Where a line in the listing below contains the word "Toggle", copy that line.

Excerpted records ->
· · · ·
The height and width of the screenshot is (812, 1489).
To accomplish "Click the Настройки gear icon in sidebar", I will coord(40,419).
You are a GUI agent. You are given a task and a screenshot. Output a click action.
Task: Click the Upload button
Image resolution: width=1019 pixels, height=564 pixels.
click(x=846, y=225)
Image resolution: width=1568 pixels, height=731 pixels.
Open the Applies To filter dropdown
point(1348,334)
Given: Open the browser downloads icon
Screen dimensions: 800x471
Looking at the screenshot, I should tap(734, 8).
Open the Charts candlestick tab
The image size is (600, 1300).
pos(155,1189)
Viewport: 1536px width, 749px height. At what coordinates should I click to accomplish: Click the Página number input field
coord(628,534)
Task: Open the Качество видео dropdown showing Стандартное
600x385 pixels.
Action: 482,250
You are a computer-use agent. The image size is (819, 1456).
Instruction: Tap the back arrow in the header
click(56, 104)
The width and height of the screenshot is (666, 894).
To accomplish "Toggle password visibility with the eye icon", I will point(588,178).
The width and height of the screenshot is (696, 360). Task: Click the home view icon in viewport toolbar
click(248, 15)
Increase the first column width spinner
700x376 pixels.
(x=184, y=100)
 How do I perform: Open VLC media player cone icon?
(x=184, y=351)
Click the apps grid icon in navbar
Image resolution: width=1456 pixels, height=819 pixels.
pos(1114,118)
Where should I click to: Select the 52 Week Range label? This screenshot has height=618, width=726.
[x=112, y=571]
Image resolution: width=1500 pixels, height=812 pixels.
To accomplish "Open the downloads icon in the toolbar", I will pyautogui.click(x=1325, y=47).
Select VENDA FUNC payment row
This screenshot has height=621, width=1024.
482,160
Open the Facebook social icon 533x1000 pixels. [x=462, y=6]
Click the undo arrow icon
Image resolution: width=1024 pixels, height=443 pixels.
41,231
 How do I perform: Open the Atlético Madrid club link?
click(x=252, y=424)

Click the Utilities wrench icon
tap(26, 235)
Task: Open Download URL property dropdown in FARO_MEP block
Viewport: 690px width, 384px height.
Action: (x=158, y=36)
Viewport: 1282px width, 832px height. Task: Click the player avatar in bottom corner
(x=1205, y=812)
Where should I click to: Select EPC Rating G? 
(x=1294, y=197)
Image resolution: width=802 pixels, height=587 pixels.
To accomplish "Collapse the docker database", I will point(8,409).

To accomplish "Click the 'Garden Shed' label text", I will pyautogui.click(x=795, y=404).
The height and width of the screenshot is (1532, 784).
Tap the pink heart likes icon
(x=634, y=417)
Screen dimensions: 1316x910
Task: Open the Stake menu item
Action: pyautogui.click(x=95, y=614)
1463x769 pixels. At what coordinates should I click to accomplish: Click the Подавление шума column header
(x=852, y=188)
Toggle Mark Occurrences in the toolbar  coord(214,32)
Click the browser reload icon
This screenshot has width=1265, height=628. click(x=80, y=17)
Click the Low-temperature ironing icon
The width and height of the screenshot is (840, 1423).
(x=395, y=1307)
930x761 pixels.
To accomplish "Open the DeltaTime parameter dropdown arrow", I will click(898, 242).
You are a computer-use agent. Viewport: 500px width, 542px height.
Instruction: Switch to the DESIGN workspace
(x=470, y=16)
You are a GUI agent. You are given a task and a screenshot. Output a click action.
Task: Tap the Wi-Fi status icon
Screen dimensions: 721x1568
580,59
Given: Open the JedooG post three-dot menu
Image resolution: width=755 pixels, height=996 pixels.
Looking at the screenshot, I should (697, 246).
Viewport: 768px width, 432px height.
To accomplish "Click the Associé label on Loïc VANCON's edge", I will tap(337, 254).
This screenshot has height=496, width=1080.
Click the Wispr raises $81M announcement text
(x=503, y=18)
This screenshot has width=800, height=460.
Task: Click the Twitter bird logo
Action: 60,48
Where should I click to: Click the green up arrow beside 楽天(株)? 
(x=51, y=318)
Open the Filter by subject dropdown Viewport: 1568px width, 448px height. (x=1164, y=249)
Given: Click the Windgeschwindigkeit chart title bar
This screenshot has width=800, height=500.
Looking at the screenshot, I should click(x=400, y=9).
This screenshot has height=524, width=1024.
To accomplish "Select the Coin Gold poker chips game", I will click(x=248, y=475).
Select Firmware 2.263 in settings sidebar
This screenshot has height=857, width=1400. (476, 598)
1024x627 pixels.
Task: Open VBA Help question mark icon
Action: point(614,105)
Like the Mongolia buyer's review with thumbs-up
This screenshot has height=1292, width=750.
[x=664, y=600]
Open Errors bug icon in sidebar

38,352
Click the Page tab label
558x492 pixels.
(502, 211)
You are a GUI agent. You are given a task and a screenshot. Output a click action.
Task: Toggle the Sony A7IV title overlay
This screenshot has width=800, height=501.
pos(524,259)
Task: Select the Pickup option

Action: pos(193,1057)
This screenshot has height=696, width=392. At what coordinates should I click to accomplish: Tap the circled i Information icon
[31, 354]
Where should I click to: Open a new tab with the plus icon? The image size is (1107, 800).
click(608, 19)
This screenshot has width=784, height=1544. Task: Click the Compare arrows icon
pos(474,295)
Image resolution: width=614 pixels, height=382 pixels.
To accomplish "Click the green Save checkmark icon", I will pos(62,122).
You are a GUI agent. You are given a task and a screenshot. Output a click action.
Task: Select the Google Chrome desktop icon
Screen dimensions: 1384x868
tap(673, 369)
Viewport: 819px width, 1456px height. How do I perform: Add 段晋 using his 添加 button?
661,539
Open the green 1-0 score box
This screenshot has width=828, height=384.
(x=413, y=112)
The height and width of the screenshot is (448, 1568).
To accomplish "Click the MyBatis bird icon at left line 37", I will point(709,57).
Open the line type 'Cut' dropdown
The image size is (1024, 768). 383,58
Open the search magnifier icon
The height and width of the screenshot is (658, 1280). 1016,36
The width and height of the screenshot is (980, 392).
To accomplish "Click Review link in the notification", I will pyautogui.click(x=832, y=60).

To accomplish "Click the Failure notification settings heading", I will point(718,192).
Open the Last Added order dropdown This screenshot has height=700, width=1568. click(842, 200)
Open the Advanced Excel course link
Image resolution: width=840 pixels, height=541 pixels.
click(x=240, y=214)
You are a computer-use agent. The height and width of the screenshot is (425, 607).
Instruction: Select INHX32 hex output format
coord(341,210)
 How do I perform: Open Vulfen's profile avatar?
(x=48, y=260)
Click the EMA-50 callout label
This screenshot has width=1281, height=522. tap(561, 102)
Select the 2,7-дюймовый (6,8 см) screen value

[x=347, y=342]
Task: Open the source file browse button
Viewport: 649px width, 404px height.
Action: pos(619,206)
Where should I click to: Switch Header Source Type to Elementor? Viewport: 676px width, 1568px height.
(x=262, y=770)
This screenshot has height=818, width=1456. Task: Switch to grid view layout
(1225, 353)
· · · ·
Answer space ->
To accomplish "Toggle password visibility with the eye icon", I will point(588,178).
Toggle Mark Occurrences in the toolbar  coord(214,32)
Task: Toggle the Sony A7IV title overlay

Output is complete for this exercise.